The artifact names can be changed, but they are not intended to be used for releases. If you download one, you'll see it's double archived. This is a limitation (intended feature) of the artifacts system, job artifacts are always wrapped in a zip file. I believe Gitlab does it the same way, in that artifacts are intended to be used by other jobs/steps in a standard way. Eg. the release step would extract the artifact, make any final changes (code signing, permissions, etc), bundle up with an installer, and then publish the release.

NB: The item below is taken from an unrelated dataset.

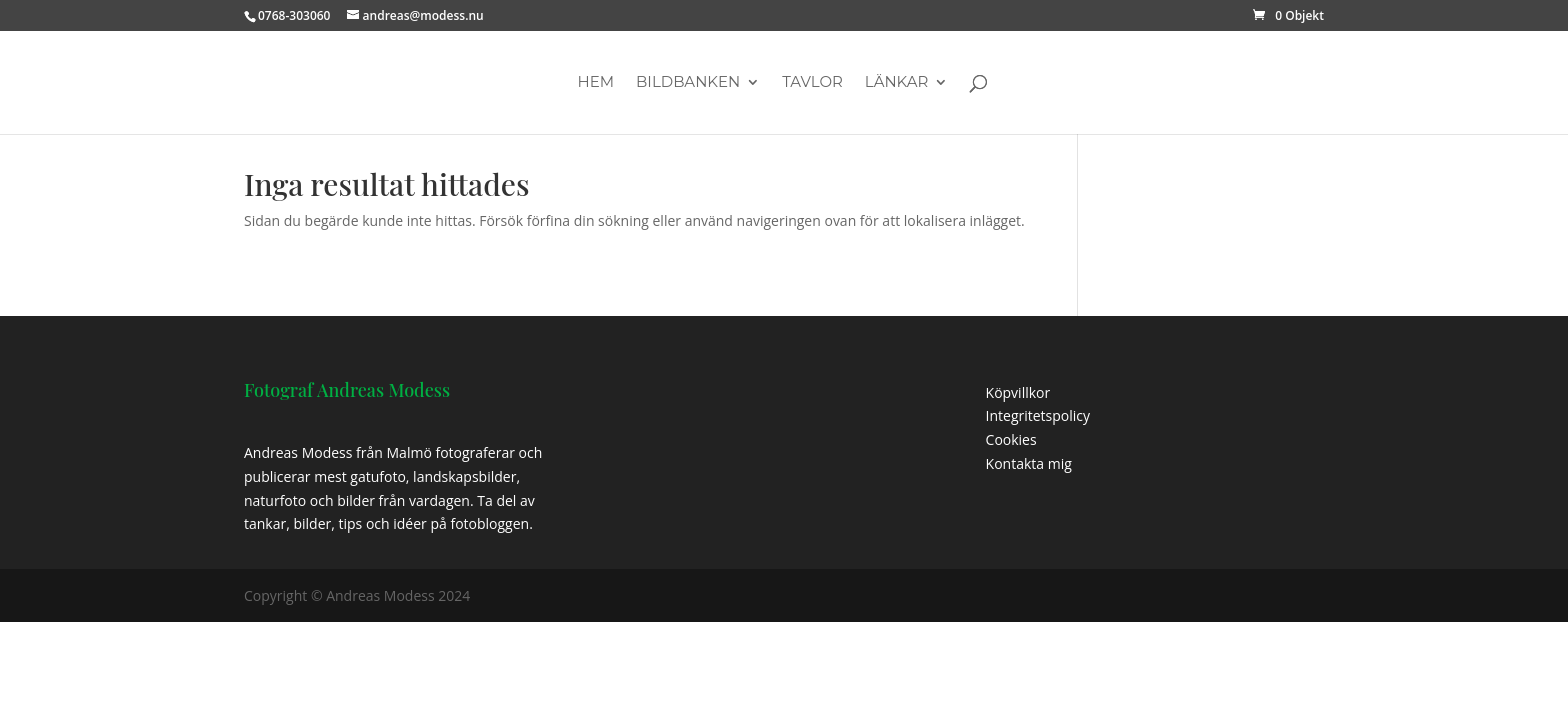 The width and height of the screenshot is (1568, 720). Describe the element at coordinates (897, 83) in the screenshot. I see `Länkar` at that location.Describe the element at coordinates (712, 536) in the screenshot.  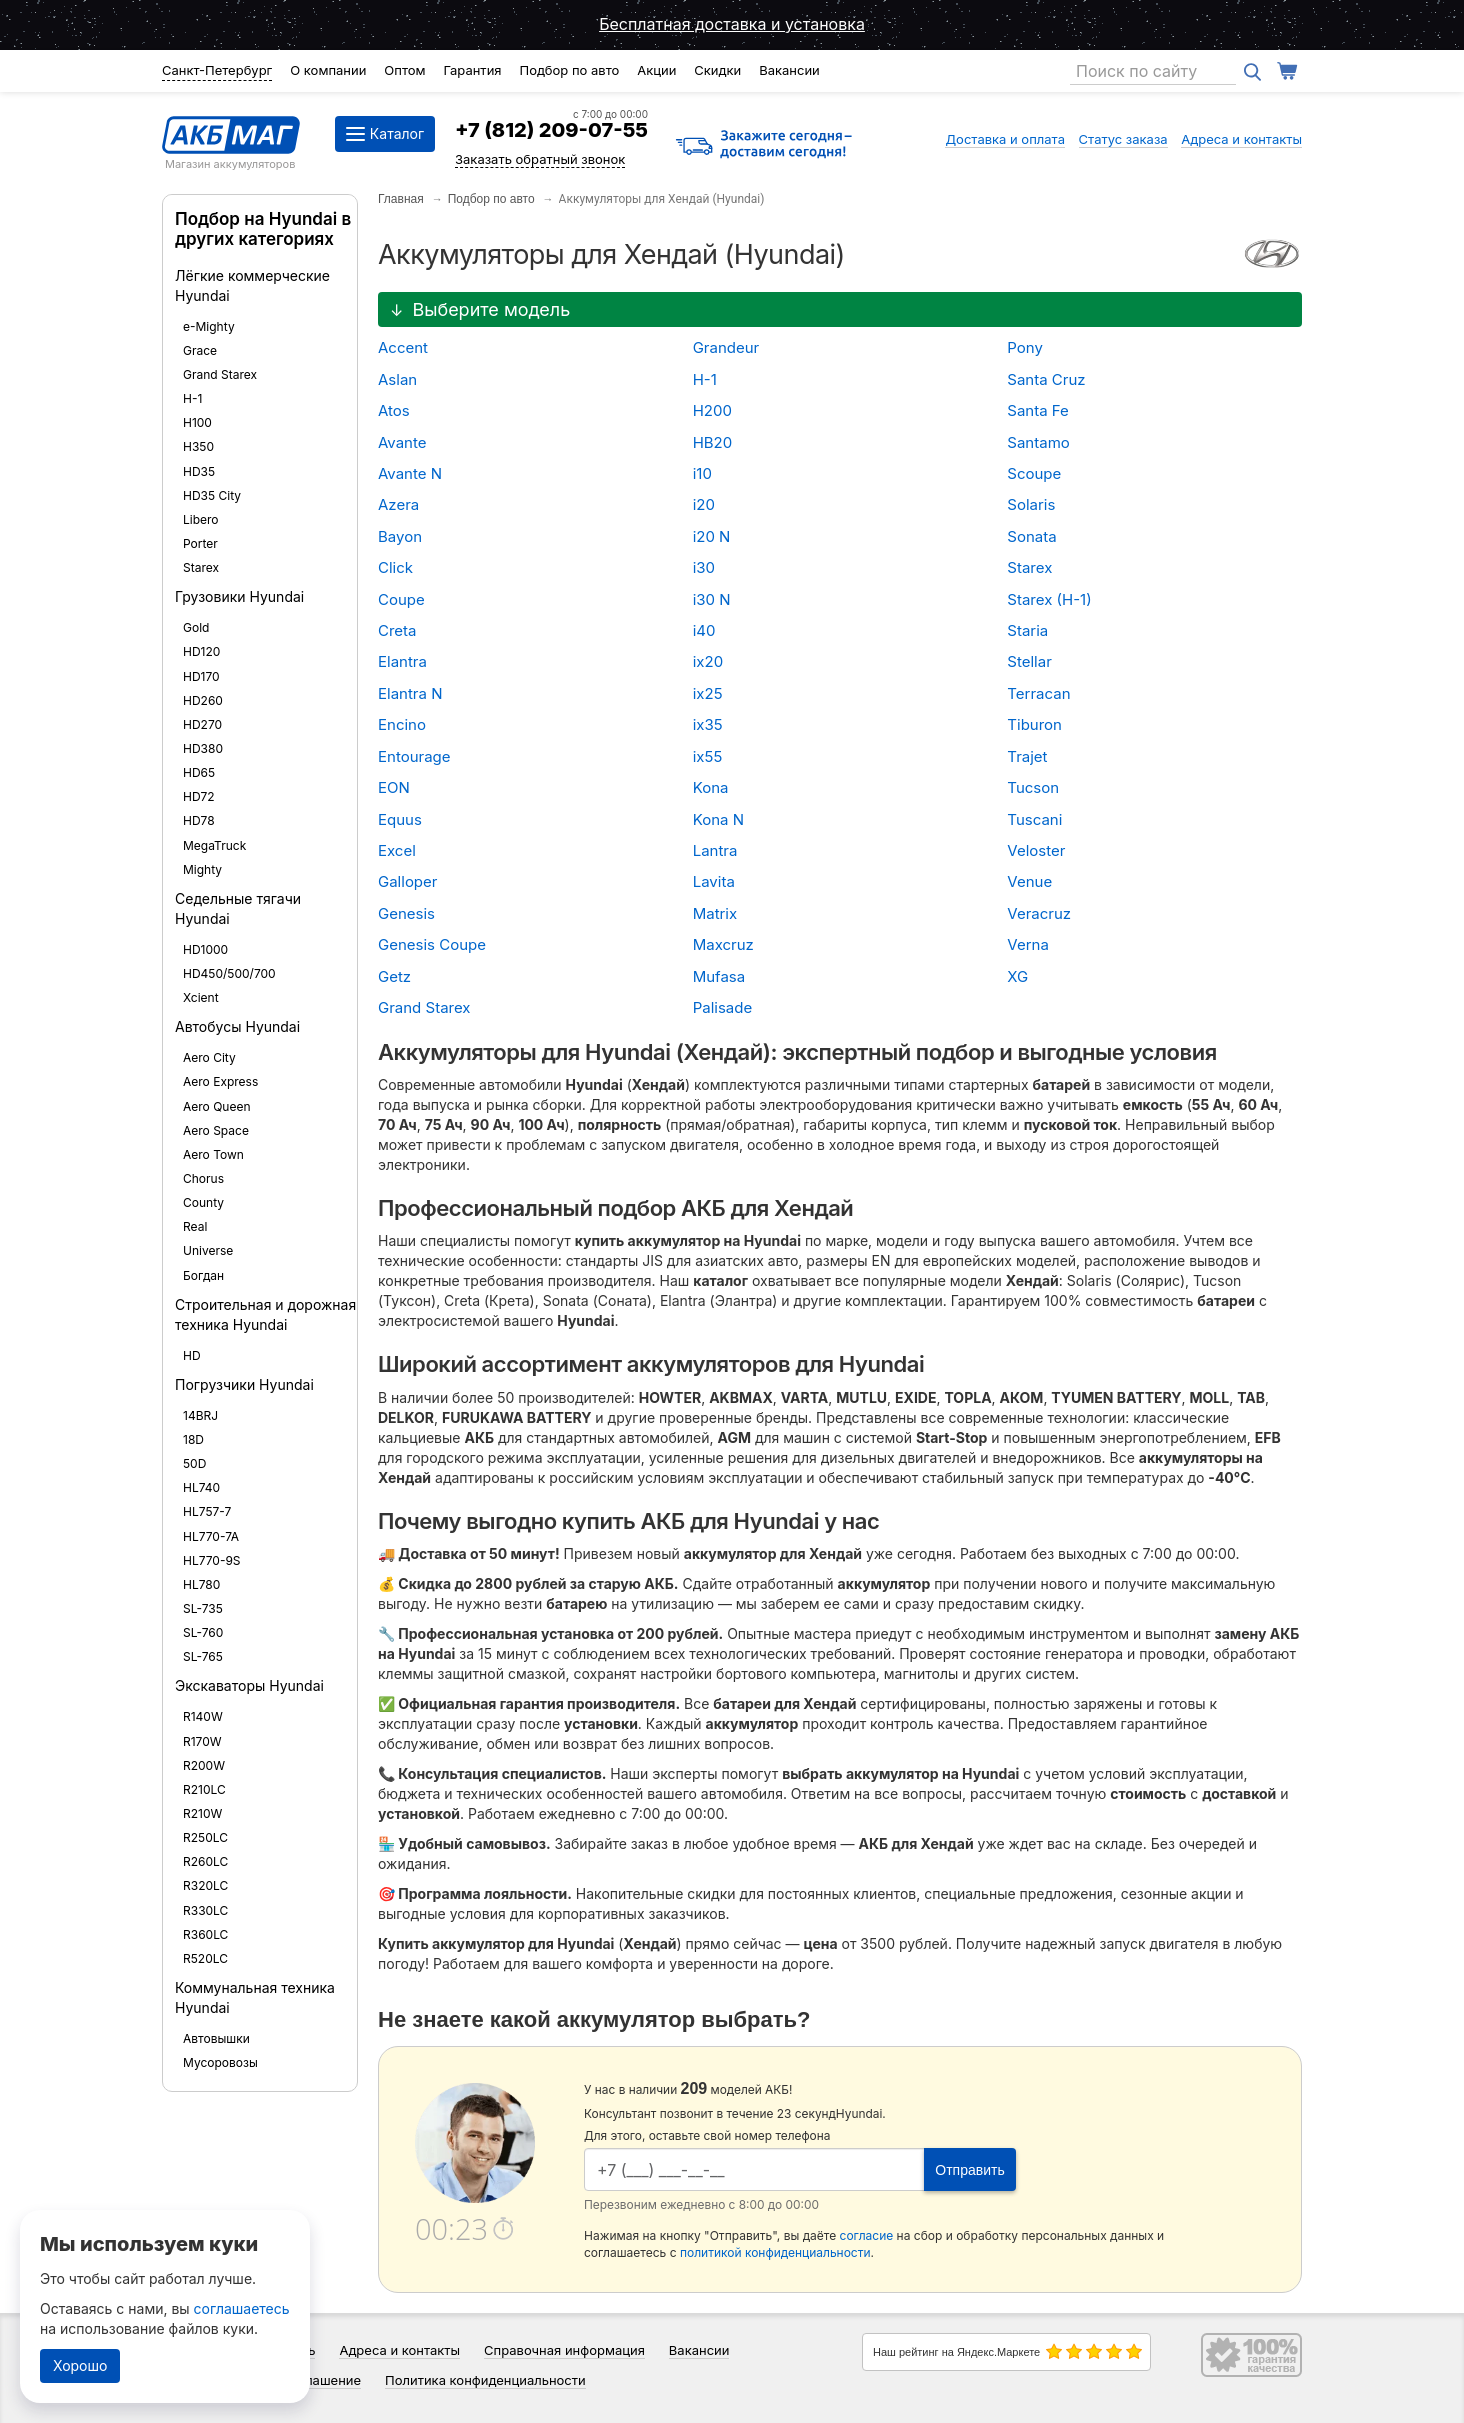
I see `i20 N` at that location.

It's simple enough to make the final release archive file name match the current conventions. |
Sorry for my slowness, this GitHub CI/release stuff is still very unfamiliar to me, so I'm not sure what is required of the release process. Semantic versioning is a possibility and has obvious advantages (particularly in making it easy to compare versions chronologically). OTOH, given the light touch administration of this project, providing builds off of git commits (and SVN commits before that) has proven to work really well for us. Would it be possible to do something like a weekly build (provided there was a commit) trigger? If not, I suppose we can add tags for semantic version numbers and perhaps make the package flow create a version number from both the tag and the date? E.g.: 0.3.1-20240411 ? How does the release process work in GitHub? Is it just a matter of a contributor running a "git tag" and then the workflow triggers? I assume there is some way to restrict permissions for who can add tags. |
For sure. A scheduled workflow trigger sounds like it would be perfect for automatic releases. Basically whatever cadence you want (weekly, daily, etc), the workflow would:
Yes, It can also be triggered on a tag and tagging is restricted to contributors by default. You can further restrict it using protection rules. Based on your questions / feedback, I envisioning a dual release mechanism.
If that seems interesting, I'll whip something up on my fork for you to review. |
I think auto-scheduled releases based on commits would be awesome. It could be like a nightly or weekly build. Would it be possible to do it once per period (day, week, whatever) and tag it with date rather than the number of commits? |
I was using this on my personal fork for awhile now (syncing with svn).
Creates artifacts for each of the supported platforms.
It doesn't contain a workflow for releases, but that should be really easy.